Actor turned screenwriter Justin Theroux says Iron Man 2 isn't your average superhero sequel. And he has Tony Stark's final words from the first movie - "I am Iron Man" - to thank.
"It's a unique opportunity, the hero who says who they are," says Theroux, who wrote the sequel to the wildly popular 2008 film. "Now, we have a context we haven't seen before. He's out of the phone booth, so to speak. What are the real world ramifications of that?"
Iron Man 2, opening this Friday, finds Tony Stark (Robert Downey, Jr.) staring down a host of new problems. His metal-plated alter ego must defeat a new villain (Mickey Rourke's Whiplash), tame a new rival (Sam Rockwell's Justin Hammer) and flirt with a new femme fatale (Scarlett Johansson).
Iron Man 2 may be the most hotly anticipated film of the summer movie season, which made a solid character actor like Theroux an unlikely choice to pen such a film.
That was before Theroux's screenwriting debut, Tropic Thunder, scored big with both audiences and critics alike.
Theroux says he was a temperamental comic book fan as a youth, flitting from comic to comic based mostly on his reaction to the cover art. That sense of spontaneity meshed with Iron Man 2 director Jon Favreau, who once again embraced on-set improv to help forge the dialogue.
It‘s where Theroux's extensive experience in front of the camera came in handy.
"I know the best thing is what the actor can sell the best," says Theroux, known for roles in Charlie's Angels: Full Throttle and Six Feet Under. "If [Downey, Jr.] wants to ad lib, as long as the spirit of the film and plot stay in intact, I don't mind at all."
Especially with an actor of Downey, Jr.'s caliber doing the riffing.
"He brings such a bizarre color to the screen sometimes. It's something you want to take advantage of," he says. "He spits out [dialogue] like buckshot."
Some fan boys recoiled when they heard the Iron sequel would include more than one pure villain in the story. Theroux defends the addition of new characters, explaining Rourke's Whiplash is the character with the biggest beef with Tony Stark.
"The shades of the villains are different.
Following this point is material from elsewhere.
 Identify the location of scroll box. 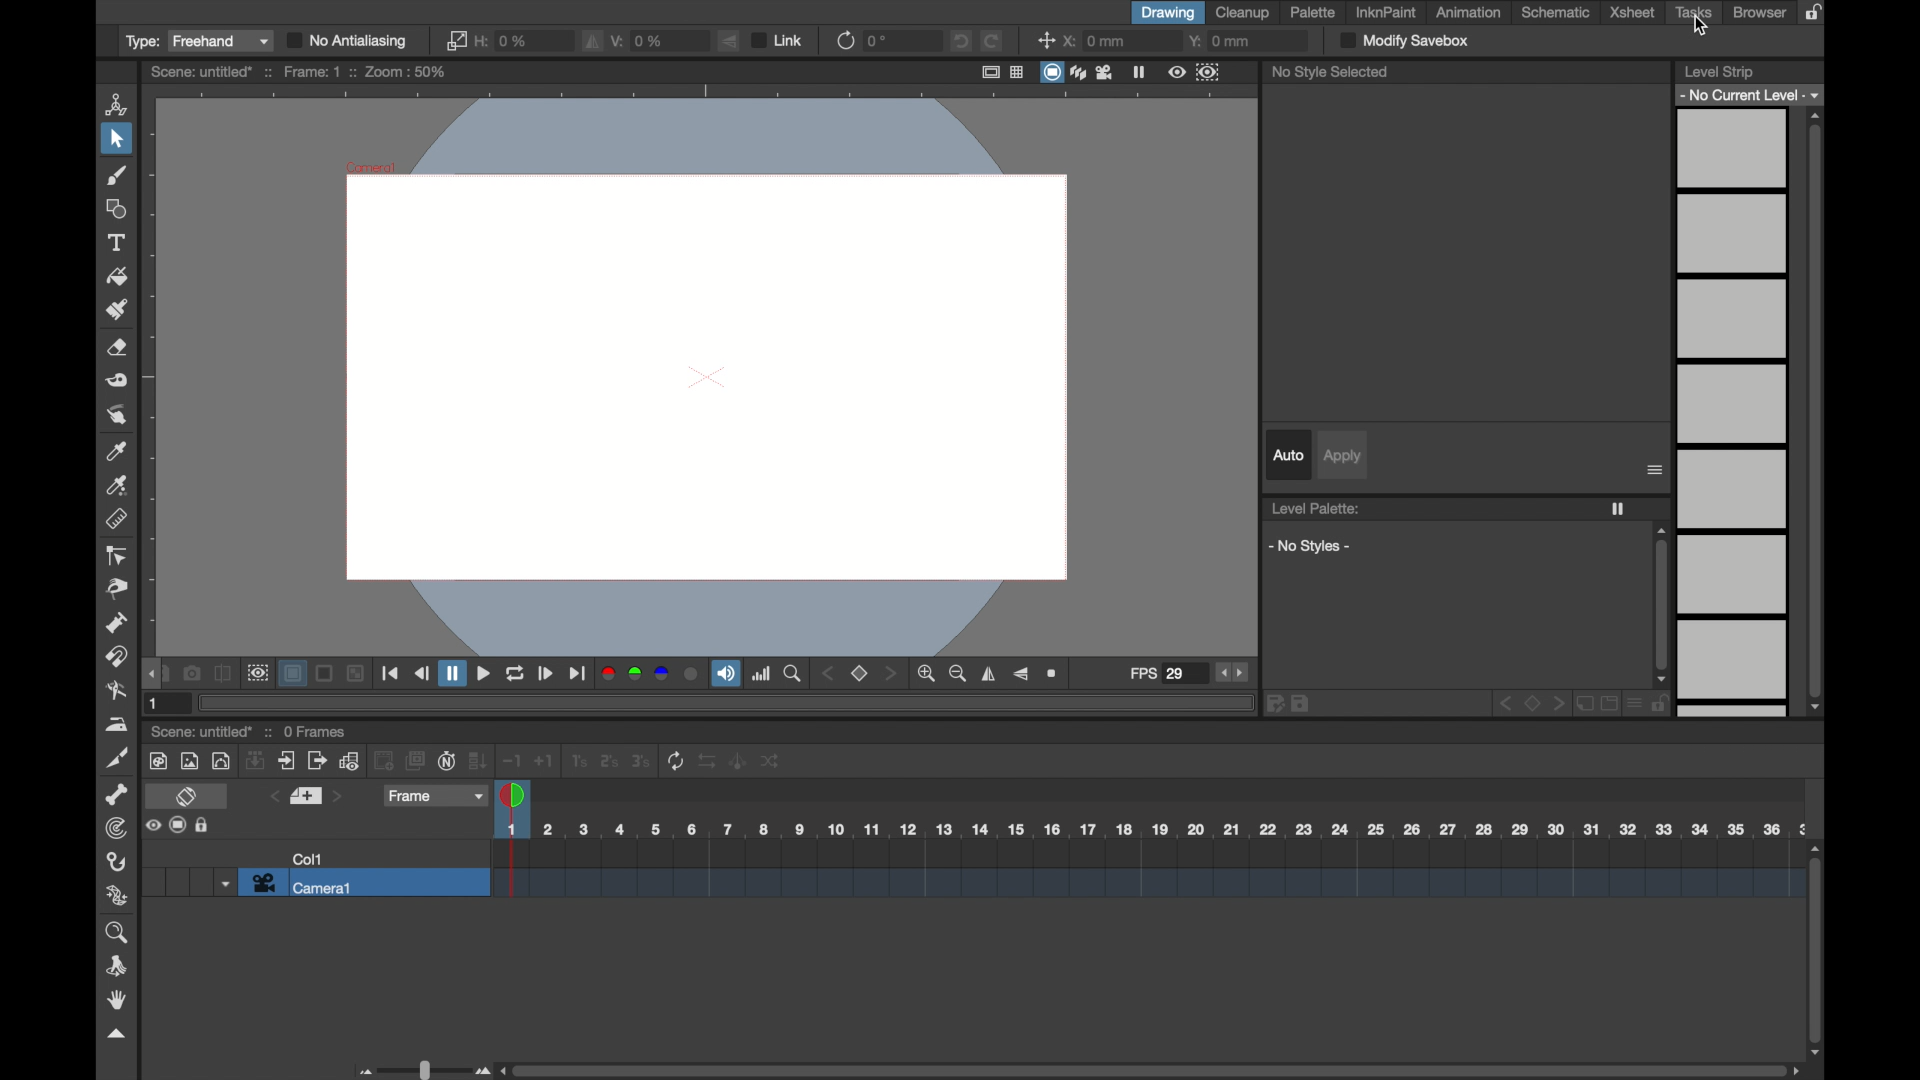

They all bring a different argument and dilemma to the table," he explains, adding the addition of Johansson's character helps build a bridge to S.H.I.E.L.D. - and to the planned Avengers spin-off.
Theroux says the Iron Man camp toyed with bringing one of the original comic's biggest storylines, Demon in a Bottle, to the big screen.
Stark's alcoholism consumes him in the famed story arc, something that might have seemed workable given the darkness which consumes modern superhero films like the Batman series.
The concept appealed to Theroux, but he ultimately concluded it was better served in the comic book format. The more the creative team behind the sequel considered it, the more it felt like Iron Man is Leaving Las Vegas, Theroux says.
"No one wants to see that movie," he quips.